[[ MATERIAL SHOWN, beginning ]]
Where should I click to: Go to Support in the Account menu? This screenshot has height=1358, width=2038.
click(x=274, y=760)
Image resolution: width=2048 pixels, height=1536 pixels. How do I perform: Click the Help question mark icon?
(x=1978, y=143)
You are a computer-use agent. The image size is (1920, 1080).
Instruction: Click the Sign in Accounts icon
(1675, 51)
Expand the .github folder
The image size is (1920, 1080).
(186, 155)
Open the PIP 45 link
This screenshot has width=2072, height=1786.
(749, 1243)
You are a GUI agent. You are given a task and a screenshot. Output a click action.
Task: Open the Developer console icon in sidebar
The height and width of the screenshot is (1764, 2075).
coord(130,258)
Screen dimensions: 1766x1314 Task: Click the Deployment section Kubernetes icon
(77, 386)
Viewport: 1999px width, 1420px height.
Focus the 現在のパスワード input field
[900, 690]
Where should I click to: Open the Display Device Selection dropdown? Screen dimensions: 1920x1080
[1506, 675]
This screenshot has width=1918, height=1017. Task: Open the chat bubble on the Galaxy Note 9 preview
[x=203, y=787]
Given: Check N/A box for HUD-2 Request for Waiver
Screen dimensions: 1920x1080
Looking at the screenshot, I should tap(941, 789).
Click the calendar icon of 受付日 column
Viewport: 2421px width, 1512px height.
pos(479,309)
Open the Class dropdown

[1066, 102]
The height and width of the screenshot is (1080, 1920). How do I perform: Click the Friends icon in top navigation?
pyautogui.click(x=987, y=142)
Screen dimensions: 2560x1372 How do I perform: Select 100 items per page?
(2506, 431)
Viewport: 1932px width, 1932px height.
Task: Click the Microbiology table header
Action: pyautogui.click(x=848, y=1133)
[[ MATERIAL SHOWN, end ]]
◆ **ACTION ITEM**:
Above are some records; extract every one of them exactly.

◆ **TASK RESPONSE**:
Where should I click to: Go to Support in the Account menu? This screenshot has height=1358, width=2038.
click(x=274, y=760)
Image resolution: width=2048 pixels, height=1536 pixels. How do I perform: Click the Help question mark icon?
(x=1978, y=143)
You are a computer-use agent. The image size is (1920, 1080).
Instruction: Click the Sign in Accounts icon
(1675, 51)
Expand the .github folder
The image size is (1920, 1080).
(186, 155)
Open the PIP 45 link
This screenshot has width=2072, height=1786.
(749, 1243)
You are a GUI agent. You are given a task and a screenshot. Output a click action.
Task: Open the Developer console icon in sidebar
The height and width of the screenshot is (1764, 2075).
coord(130,258)
Screen dimensions: 1766x1314 Task: Click the Deployment section Kubernetes icon
(77, 386)
Viewport: 1999px width, 1420px height.
Focus the 現在のパスワード input field
[900, 690]
Where should I click to: Open the Display Device Selection dropdown? Screen dimensions: 1920x1080
[1506, 675]
This screenshot has width=1918, height=1017. Task: Open the chat bubble on the Galaxy Note 9 preview
[x=203, y=787]
Given: Check N/A box for HUD-2 Request for Waiver
Screen dimensions: 1920x1080
Looking at the screenshot, I should tap(941, 789).
Click the calendar icon of 受付日 column
Viewport: 2421px width, 1512px height.
pos(479,309)
Open the Class dropdown

[1066, 102]
The height and width of the screenshot is (1080, 1920). How do I perform: Click the Friends icon in top navigation?
pyautogui.click(x=987, y=142)
Screen dimensions: 2560x1372 How do I perform: Select 100 items per page?
(2506, 431)
Viewport: 1932px width, 1932px height.
Task: Click the Microbiology table header
Action: pyautogui.click(x=848, y=1133)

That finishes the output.